# YOUR OBJECTIVE:
Output everything from the line with "Where should I click to: Enable" down to the line with "View first guild", both included, as a two-column CSV with the headers request and answer and one row per record. Put each field in quotes and turn any line breaks into spaces.

# PROVIDED ENTRIES:
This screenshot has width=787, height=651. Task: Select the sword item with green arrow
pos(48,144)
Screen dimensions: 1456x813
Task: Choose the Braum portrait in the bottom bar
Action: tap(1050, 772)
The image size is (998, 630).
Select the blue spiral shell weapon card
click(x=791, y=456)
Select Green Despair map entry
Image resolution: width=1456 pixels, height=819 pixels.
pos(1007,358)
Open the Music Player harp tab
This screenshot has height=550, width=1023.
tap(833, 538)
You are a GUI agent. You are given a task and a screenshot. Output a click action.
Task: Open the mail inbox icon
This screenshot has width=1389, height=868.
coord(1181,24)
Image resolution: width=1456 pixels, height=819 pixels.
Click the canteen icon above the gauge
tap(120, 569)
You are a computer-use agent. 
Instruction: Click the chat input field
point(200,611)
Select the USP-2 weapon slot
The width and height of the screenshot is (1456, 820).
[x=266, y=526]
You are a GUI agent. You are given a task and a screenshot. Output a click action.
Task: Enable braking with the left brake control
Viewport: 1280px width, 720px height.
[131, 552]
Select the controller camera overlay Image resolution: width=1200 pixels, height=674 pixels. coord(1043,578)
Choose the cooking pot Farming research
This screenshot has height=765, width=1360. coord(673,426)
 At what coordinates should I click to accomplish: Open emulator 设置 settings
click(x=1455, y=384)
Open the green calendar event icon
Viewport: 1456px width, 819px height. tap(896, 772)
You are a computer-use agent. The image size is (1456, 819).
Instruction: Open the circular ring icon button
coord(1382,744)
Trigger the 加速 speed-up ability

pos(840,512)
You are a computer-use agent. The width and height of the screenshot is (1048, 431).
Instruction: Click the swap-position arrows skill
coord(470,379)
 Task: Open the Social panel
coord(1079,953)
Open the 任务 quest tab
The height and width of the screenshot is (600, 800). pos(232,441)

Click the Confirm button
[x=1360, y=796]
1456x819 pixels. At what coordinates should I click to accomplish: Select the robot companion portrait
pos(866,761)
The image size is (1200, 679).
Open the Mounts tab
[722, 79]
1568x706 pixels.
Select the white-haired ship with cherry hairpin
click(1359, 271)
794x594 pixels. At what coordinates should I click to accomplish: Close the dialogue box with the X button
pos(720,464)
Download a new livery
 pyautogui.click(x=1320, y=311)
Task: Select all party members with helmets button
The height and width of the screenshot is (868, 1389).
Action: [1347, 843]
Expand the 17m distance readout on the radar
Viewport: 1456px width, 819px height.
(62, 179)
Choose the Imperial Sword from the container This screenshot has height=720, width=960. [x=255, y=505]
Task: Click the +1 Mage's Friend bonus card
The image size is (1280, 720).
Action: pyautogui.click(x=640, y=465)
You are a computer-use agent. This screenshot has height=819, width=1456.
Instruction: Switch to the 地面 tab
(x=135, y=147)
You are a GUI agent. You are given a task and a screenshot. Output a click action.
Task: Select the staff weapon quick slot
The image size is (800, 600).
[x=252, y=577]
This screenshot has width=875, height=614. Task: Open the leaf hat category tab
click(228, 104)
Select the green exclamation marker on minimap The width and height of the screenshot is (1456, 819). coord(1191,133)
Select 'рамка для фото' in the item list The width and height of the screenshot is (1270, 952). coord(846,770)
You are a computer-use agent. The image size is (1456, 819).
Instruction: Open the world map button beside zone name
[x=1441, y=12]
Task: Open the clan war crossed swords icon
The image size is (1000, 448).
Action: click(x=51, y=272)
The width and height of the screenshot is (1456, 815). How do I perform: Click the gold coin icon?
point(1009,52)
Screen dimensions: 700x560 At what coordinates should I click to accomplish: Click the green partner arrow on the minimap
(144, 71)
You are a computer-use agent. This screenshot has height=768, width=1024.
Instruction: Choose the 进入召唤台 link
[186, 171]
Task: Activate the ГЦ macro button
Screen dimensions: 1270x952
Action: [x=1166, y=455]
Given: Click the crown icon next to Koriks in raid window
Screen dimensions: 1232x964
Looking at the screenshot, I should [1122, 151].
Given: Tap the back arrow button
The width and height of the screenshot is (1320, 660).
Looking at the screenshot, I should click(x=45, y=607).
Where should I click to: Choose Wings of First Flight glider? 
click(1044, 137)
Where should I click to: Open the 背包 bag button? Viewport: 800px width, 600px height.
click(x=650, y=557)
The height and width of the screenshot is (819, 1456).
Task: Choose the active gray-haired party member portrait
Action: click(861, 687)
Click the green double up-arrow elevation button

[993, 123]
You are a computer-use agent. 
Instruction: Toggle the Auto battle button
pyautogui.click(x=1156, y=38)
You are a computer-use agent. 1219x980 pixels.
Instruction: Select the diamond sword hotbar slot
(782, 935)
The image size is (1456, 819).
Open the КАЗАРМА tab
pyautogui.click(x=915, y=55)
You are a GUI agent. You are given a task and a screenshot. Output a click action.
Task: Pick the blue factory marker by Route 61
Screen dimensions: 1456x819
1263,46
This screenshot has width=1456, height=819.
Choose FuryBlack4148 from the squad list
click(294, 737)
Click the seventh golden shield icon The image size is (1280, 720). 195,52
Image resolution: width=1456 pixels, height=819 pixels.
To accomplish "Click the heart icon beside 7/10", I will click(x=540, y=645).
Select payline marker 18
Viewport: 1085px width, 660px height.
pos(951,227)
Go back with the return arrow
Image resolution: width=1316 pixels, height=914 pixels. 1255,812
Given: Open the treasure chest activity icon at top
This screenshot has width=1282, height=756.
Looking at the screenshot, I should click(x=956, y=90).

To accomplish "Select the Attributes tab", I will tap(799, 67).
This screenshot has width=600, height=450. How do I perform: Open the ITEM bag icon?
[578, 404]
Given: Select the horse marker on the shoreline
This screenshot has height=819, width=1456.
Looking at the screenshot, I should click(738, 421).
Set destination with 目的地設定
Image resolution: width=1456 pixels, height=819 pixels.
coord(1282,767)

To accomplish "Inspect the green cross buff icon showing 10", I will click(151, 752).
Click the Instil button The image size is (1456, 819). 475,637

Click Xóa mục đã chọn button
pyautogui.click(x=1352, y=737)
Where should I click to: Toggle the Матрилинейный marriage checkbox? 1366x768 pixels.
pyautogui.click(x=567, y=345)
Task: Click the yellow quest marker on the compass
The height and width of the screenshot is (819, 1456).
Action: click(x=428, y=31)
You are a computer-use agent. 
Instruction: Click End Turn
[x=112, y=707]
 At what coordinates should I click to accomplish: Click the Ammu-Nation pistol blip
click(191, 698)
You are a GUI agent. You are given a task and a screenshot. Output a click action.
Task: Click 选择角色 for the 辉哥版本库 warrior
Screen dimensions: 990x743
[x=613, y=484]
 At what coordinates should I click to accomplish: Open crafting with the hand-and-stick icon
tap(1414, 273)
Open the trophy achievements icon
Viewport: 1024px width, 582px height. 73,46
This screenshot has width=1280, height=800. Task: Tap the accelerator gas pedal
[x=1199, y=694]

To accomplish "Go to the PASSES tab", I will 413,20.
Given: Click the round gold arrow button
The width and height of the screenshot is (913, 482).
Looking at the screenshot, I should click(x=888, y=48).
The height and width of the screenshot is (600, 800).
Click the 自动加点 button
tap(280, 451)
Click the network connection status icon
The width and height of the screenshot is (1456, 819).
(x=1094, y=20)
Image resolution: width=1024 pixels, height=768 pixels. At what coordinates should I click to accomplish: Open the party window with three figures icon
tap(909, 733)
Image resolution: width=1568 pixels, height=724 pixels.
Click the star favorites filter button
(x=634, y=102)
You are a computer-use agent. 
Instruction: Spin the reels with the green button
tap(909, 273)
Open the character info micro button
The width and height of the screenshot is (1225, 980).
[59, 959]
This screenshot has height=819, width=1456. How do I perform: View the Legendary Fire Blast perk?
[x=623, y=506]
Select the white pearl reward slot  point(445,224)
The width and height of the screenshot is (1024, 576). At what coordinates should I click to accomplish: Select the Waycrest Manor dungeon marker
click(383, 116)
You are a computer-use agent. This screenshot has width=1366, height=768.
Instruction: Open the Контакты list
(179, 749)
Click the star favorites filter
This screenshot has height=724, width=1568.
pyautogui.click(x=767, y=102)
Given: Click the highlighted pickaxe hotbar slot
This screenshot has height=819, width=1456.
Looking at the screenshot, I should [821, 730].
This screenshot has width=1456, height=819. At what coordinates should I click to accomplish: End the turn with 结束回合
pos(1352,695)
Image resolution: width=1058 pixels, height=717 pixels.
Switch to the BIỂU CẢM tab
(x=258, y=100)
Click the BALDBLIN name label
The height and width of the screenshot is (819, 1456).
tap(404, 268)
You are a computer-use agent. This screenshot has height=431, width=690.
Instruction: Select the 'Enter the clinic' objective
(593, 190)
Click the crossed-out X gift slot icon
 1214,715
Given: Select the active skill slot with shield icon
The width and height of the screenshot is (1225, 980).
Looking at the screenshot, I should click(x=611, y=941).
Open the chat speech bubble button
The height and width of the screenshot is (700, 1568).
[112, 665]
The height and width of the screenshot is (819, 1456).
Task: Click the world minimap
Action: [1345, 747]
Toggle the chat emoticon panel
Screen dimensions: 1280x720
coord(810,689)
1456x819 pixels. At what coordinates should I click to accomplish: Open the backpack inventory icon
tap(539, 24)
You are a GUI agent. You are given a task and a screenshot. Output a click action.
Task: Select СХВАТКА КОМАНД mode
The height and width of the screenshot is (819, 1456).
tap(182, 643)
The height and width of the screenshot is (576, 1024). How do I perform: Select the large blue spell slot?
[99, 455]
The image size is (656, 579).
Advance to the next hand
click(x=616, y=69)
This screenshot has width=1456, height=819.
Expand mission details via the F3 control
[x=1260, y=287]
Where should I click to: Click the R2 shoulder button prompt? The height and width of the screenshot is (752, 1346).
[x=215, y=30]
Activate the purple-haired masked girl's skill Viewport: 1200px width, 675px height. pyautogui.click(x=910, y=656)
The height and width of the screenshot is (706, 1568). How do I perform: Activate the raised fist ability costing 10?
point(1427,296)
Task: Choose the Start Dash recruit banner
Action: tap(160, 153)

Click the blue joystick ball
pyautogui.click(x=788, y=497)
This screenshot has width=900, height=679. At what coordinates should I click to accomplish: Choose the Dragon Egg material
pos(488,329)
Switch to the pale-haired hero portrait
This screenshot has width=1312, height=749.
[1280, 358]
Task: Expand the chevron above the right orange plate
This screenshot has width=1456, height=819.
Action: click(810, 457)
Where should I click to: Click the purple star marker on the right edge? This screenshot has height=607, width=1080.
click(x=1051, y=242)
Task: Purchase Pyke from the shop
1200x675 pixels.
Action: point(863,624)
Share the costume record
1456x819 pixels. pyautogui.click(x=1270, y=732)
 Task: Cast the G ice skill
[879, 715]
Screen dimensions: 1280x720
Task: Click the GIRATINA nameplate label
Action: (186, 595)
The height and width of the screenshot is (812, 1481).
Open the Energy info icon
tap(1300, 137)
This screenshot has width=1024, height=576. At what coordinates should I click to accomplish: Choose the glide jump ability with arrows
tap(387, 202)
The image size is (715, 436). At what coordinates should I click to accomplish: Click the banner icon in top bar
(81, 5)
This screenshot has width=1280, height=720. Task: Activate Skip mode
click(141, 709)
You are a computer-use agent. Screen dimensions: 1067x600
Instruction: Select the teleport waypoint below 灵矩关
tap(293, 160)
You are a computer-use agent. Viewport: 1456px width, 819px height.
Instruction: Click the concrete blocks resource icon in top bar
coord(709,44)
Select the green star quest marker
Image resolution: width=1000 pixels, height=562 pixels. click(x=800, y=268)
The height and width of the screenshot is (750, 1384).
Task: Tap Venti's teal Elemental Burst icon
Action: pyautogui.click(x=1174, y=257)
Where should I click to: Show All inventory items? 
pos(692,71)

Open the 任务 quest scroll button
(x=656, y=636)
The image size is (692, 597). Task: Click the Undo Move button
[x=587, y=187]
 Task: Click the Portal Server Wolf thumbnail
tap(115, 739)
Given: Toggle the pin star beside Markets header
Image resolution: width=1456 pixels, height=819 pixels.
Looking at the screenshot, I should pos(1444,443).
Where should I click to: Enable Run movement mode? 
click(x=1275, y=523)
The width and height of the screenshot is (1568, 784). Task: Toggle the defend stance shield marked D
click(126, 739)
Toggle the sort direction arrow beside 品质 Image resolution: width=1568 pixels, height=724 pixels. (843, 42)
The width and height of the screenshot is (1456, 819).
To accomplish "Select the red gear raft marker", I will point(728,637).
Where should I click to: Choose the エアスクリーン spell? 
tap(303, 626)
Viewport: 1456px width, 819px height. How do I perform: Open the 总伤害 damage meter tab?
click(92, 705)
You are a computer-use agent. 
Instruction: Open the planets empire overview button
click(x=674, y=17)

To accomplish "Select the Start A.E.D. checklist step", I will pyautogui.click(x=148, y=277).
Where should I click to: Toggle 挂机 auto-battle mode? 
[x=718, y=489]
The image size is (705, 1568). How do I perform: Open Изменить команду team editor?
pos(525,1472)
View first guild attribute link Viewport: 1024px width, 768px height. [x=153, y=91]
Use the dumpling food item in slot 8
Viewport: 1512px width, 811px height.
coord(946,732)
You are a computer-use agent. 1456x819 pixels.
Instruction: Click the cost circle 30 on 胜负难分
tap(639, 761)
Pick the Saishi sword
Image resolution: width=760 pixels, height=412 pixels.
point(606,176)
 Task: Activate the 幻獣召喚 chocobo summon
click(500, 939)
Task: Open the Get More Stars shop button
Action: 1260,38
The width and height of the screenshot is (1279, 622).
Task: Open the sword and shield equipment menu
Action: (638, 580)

# ANSWER TO THIS EXERCISE:
request,answer
"Where should I click to: Enable Run movement mode?","click(x=1275, y=523)"
"The width and height of the screenshot is (1568, 784). Task: Toggle the defend stance shield marked D","click(126, 739)"
"Toggle the sort direction arrow beside 品质 Image resolution: width=1568 pixels, height=724 pixels.","(843, 42)"
"The width and height of the screenshot is (1456, 819). To accomplish ""Select the red gear raft marker"",","I will point(728,637)."
"Where should I click to: Choose the エアスクリーン spell?","tap(303, 626)"
"Viewport: 1456px width, 819px height. How do I perform: Open the 总伤害 damage meter tab?","click(92, 705)"
"You are a computer-use agent. Instruction: Open the planets empire overview button","click(x=674, y=17)"
"To accomplish ""Select the Start A.E.D. checklist step"",","I will pyautogui.click(x=148, y=277)."
"Where should I click to: Toggle 挂机 auto-battle mode?","[x=718, y=489]"
"The image size is (705, 1568). How do I perform: Open Изменить команду team editor?","pos(525,1472)"
"View first guild attribute link Viewport: 1024px width, 768px height.","[x=153, y=91]"